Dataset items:
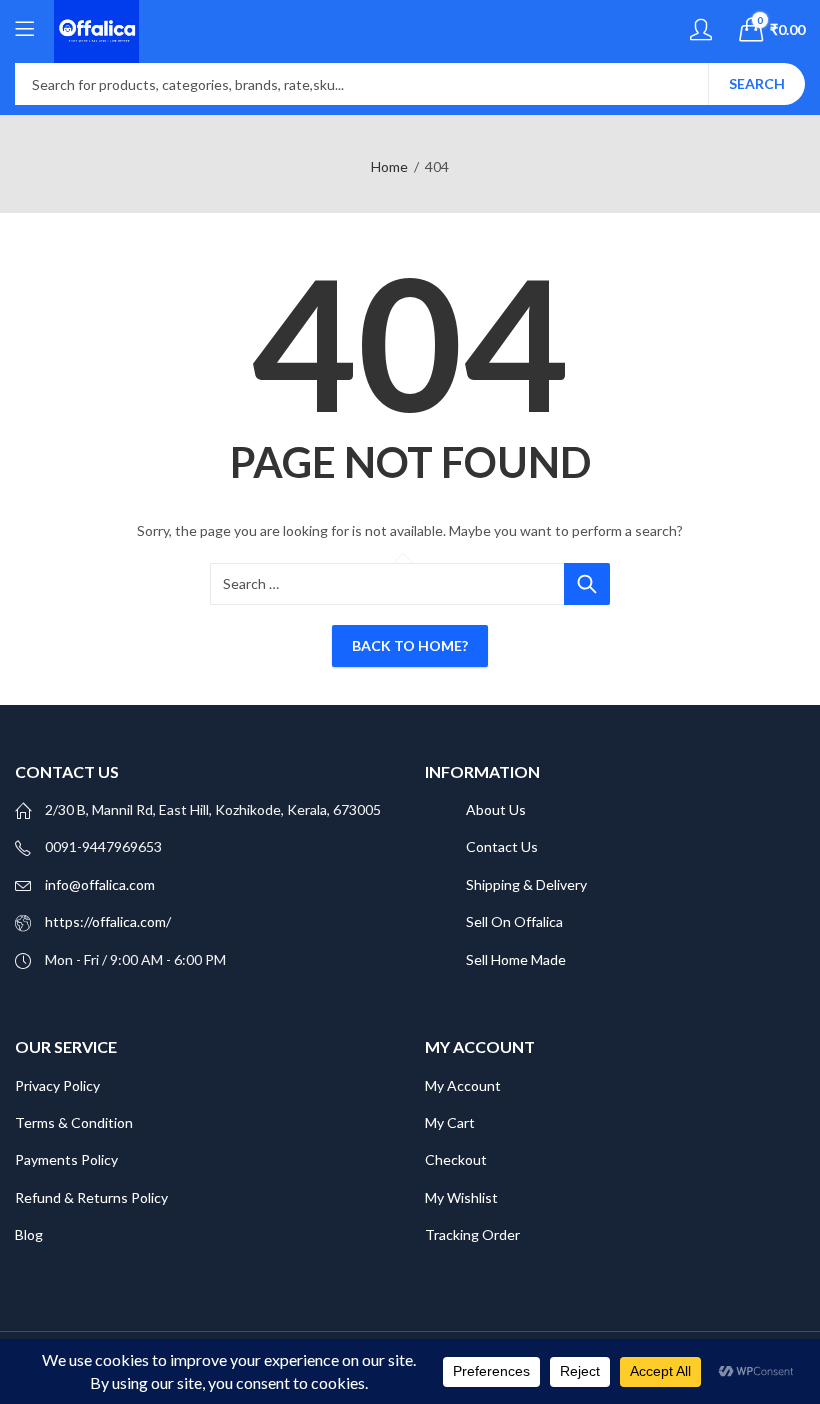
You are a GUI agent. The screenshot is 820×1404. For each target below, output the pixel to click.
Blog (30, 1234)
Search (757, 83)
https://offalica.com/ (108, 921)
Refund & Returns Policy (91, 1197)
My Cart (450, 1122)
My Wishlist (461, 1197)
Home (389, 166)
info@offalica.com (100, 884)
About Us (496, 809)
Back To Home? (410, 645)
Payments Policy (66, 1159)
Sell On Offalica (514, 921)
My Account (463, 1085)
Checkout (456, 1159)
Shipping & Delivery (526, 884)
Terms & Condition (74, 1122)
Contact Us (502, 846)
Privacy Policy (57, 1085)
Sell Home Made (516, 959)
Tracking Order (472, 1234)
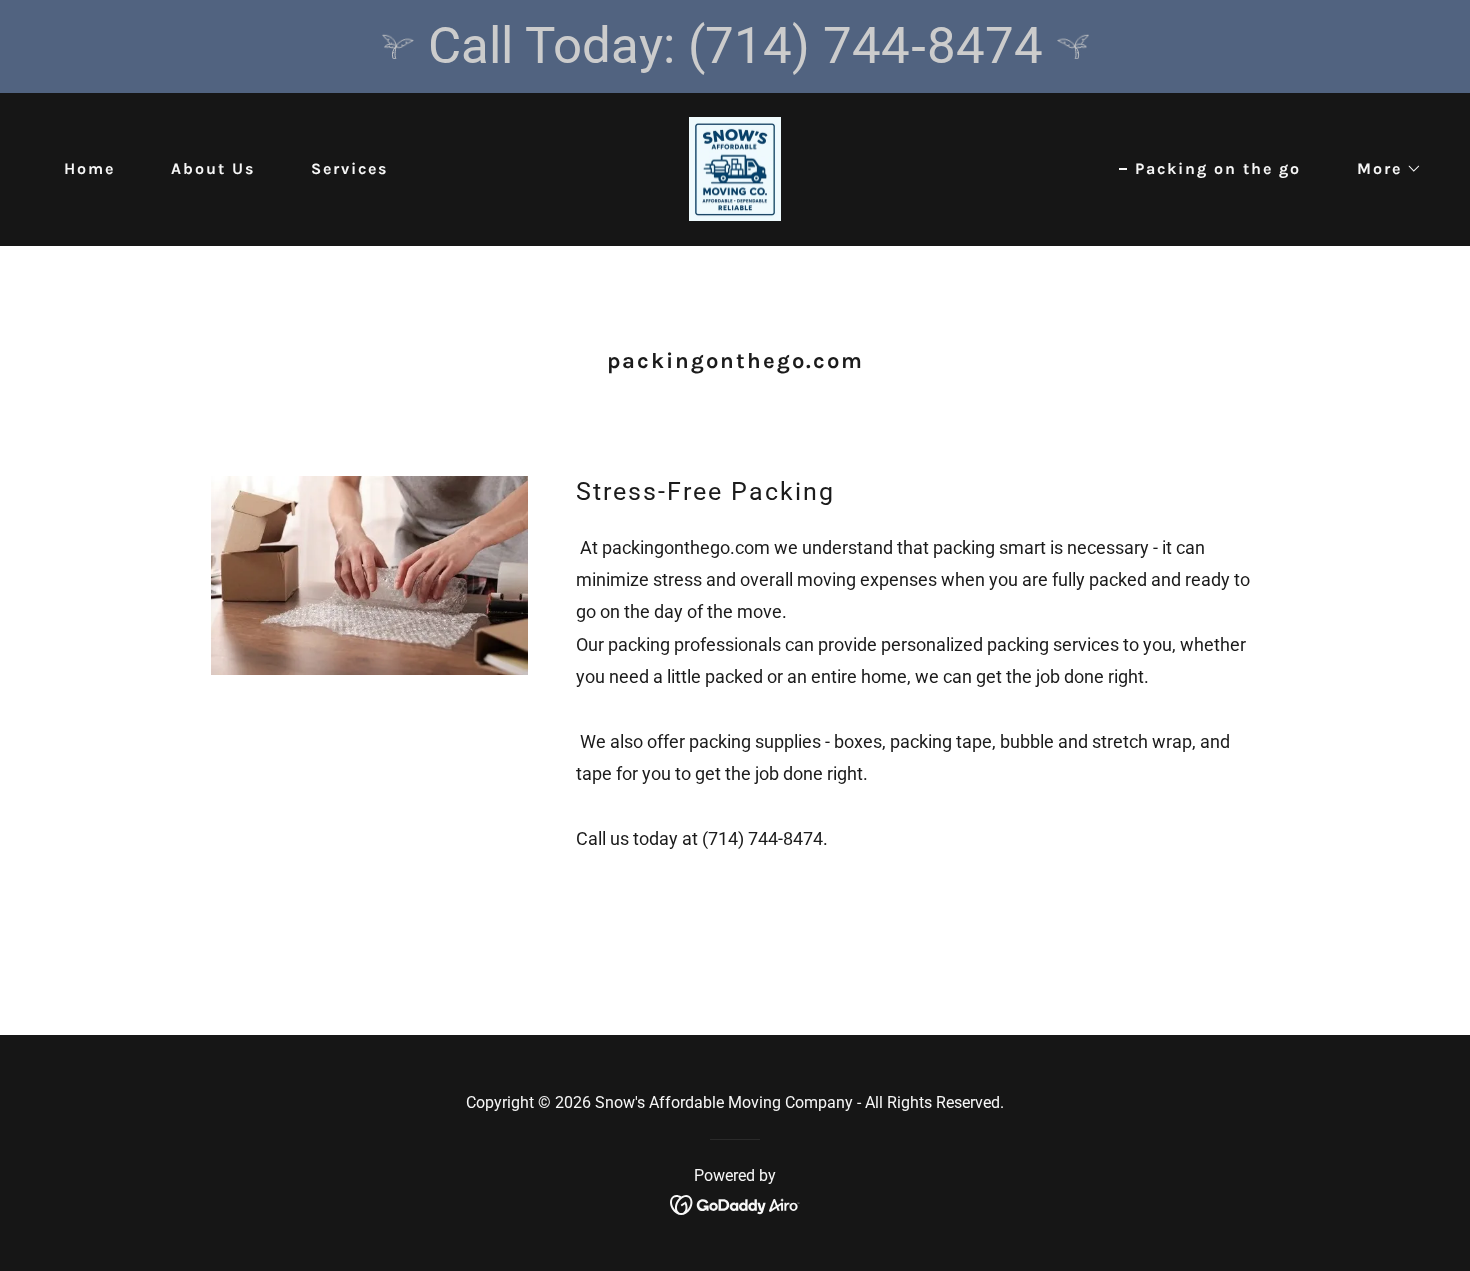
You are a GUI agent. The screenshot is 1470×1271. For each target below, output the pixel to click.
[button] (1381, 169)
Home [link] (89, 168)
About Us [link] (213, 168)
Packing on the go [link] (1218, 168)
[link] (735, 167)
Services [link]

# [WHAT THE TASK REQUIRES]
Identify every line above with the string "each" in it. Copy those lines.

# [COMPLETED EXERCISE]
You are a GUI agent. The screenshot is 820×1404. For each target below, output the pixel to click.
You are a GUI agent. The screenshot is 1470×1271. For each target below, output the pixel to click.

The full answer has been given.